EXERCISE AIM – Looking at the listing below, retype exactly the lines starting at the one containing "980x532 pixels." and ending at the one containing "is (1276, 890).", both included, and nothing else.

DATASET EXTRACT –
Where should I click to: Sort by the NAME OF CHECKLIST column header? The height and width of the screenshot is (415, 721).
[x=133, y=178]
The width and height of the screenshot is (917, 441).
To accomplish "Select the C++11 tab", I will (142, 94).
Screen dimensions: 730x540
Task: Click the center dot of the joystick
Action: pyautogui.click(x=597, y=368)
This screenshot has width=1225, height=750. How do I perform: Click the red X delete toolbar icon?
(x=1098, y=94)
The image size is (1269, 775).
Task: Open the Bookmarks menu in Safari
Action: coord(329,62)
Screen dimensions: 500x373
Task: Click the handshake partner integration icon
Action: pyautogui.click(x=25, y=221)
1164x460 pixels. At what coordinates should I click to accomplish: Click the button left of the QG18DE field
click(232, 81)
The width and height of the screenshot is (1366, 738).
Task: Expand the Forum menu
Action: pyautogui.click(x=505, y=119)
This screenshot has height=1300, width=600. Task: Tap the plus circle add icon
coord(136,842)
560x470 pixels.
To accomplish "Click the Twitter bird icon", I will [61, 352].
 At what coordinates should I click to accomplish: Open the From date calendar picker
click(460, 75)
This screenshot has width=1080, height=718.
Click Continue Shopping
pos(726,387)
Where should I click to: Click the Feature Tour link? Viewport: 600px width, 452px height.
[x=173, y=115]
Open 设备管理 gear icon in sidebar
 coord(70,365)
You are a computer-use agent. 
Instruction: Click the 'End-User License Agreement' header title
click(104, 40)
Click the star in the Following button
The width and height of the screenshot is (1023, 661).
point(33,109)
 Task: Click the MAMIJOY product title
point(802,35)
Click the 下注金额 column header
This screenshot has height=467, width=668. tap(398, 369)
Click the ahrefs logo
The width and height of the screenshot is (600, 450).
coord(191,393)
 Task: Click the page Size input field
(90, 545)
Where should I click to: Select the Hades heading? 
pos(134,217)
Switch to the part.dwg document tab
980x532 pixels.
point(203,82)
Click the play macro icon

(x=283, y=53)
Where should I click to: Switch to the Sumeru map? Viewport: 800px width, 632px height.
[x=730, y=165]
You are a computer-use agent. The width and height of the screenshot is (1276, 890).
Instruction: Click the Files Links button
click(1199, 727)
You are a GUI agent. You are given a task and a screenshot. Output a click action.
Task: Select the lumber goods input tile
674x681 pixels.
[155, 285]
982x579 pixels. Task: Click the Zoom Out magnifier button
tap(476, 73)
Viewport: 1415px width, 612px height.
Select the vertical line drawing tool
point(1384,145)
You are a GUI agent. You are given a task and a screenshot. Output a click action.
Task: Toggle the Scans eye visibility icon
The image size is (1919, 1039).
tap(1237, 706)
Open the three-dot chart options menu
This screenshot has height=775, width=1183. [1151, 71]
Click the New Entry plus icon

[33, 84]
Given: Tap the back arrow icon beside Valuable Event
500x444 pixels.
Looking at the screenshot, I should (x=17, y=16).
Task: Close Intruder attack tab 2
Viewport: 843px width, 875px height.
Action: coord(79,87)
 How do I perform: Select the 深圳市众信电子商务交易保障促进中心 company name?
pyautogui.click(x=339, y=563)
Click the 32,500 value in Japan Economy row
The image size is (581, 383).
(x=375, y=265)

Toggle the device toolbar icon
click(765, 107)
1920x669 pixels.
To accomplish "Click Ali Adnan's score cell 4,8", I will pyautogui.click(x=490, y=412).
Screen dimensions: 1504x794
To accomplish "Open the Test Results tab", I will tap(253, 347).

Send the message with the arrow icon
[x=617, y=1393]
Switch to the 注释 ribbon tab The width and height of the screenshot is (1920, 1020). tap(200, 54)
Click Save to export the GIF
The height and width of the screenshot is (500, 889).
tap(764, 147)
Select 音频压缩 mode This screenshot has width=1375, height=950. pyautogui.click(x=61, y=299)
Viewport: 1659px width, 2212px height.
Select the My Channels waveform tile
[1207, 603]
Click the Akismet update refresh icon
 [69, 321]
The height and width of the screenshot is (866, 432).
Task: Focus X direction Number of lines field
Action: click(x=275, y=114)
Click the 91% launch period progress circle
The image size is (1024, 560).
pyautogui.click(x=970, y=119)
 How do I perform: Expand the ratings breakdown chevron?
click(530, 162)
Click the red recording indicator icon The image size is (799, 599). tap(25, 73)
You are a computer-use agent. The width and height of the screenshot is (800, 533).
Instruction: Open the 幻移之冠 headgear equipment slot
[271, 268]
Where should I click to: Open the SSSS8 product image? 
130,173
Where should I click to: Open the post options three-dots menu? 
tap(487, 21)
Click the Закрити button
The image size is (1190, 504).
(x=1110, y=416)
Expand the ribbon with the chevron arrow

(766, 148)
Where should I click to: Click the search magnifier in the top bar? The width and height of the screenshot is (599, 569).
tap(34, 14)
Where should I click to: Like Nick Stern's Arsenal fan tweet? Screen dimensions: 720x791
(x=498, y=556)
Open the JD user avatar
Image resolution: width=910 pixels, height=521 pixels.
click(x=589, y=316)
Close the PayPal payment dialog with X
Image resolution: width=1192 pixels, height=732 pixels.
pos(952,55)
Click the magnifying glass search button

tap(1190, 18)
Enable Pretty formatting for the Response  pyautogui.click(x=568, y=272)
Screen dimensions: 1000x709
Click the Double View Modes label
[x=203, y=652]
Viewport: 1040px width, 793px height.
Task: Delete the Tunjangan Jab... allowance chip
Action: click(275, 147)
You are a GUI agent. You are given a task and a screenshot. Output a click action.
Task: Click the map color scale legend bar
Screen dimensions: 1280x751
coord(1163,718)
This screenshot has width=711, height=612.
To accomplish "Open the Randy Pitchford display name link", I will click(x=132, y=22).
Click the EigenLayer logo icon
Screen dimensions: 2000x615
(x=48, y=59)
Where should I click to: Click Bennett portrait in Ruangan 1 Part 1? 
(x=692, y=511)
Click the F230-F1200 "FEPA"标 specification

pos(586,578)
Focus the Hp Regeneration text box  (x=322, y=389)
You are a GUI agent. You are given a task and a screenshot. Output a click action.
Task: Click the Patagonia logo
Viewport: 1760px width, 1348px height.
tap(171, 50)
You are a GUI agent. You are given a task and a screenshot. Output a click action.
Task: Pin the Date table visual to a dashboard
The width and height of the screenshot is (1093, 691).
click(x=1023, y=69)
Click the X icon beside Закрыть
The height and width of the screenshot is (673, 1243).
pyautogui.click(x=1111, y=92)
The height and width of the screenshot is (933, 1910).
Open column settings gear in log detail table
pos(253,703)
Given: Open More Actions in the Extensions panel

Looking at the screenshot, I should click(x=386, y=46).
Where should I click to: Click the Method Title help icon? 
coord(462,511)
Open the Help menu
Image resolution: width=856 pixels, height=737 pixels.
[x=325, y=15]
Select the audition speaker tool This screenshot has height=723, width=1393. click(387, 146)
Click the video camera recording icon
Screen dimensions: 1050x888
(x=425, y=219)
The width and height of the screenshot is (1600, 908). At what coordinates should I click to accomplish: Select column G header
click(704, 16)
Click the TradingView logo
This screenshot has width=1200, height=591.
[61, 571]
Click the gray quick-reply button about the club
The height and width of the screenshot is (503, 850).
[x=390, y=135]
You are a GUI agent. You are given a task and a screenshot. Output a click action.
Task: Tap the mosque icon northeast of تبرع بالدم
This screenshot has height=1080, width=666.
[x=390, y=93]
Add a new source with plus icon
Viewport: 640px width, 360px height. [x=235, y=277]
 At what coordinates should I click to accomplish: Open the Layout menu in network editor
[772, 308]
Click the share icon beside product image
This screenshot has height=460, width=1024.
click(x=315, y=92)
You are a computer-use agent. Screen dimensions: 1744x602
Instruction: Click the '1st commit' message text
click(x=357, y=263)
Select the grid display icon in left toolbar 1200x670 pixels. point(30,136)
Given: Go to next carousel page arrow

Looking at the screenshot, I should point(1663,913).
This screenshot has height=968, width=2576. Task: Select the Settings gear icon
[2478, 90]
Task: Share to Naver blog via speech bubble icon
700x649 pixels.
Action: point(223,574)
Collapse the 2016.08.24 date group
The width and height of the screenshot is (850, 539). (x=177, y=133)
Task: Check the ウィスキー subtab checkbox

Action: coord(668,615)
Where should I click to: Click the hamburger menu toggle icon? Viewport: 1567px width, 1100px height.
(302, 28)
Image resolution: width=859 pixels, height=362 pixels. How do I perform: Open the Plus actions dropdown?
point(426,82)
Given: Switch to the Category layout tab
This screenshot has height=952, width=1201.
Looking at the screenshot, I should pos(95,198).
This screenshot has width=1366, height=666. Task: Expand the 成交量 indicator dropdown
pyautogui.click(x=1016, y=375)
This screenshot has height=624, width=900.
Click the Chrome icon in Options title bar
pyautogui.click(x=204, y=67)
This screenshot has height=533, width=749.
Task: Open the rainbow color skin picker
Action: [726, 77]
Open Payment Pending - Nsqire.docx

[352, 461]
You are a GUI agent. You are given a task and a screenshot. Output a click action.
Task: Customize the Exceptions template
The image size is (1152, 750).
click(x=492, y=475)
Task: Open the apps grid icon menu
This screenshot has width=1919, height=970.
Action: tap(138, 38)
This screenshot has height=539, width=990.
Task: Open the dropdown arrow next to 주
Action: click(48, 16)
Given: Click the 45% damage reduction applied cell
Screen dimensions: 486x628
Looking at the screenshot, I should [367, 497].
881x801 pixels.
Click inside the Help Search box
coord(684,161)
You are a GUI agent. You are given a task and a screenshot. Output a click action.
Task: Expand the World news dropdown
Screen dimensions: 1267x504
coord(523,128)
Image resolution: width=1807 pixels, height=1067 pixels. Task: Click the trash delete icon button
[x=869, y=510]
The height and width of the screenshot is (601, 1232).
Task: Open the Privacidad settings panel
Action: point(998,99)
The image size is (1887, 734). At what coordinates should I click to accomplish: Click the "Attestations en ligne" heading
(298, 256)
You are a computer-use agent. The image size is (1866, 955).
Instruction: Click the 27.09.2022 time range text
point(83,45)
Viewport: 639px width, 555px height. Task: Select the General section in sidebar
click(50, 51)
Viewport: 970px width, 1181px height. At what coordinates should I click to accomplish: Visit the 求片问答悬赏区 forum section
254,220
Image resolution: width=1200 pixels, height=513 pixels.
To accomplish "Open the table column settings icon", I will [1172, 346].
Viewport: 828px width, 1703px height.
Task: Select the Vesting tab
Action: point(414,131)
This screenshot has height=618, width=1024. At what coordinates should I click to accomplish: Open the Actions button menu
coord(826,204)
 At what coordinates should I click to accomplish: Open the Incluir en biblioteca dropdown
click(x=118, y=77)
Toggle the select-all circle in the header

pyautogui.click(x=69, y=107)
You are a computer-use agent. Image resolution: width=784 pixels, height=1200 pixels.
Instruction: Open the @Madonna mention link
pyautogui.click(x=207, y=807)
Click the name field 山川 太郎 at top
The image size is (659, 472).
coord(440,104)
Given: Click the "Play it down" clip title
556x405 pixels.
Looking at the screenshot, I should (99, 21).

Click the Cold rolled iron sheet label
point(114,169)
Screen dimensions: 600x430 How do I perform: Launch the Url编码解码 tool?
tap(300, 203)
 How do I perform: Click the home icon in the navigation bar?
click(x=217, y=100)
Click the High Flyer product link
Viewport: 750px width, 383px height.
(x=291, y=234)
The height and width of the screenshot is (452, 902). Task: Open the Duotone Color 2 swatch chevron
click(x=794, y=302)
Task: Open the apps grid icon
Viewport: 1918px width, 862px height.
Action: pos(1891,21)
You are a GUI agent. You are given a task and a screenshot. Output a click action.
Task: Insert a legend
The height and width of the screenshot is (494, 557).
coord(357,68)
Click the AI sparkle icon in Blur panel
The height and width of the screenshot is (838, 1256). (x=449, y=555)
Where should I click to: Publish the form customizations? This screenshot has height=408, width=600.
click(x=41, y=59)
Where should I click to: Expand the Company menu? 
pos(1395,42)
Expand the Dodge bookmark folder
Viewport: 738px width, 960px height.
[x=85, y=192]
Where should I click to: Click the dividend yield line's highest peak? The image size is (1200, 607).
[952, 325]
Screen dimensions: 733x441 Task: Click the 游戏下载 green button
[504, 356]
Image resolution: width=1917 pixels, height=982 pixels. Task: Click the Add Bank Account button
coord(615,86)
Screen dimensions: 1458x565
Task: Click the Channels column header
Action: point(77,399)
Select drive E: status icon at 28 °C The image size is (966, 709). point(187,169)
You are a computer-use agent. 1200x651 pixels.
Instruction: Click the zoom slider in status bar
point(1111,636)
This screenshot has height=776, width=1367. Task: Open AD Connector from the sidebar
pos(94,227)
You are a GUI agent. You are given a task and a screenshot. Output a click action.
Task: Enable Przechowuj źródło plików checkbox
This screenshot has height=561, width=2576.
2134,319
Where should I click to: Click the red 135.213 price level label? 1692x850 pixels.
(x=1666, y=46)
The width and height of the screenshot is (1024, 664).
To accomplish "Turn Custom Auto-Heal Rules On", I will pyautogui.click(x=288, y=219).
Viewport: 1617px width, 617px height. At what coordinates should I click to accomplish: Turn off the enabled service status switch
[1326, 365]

TASK OUTPUT –
980x532 pixels.
point(203,82)
Click the play macro icon

(x=283, y=53)
Where should I click to: Switch to the Sumeru map? Viewport: 800px width, 632px height.
[x=730, y=165]
You are a computer-use agent. The width and height of the screenshot is (1276, 890).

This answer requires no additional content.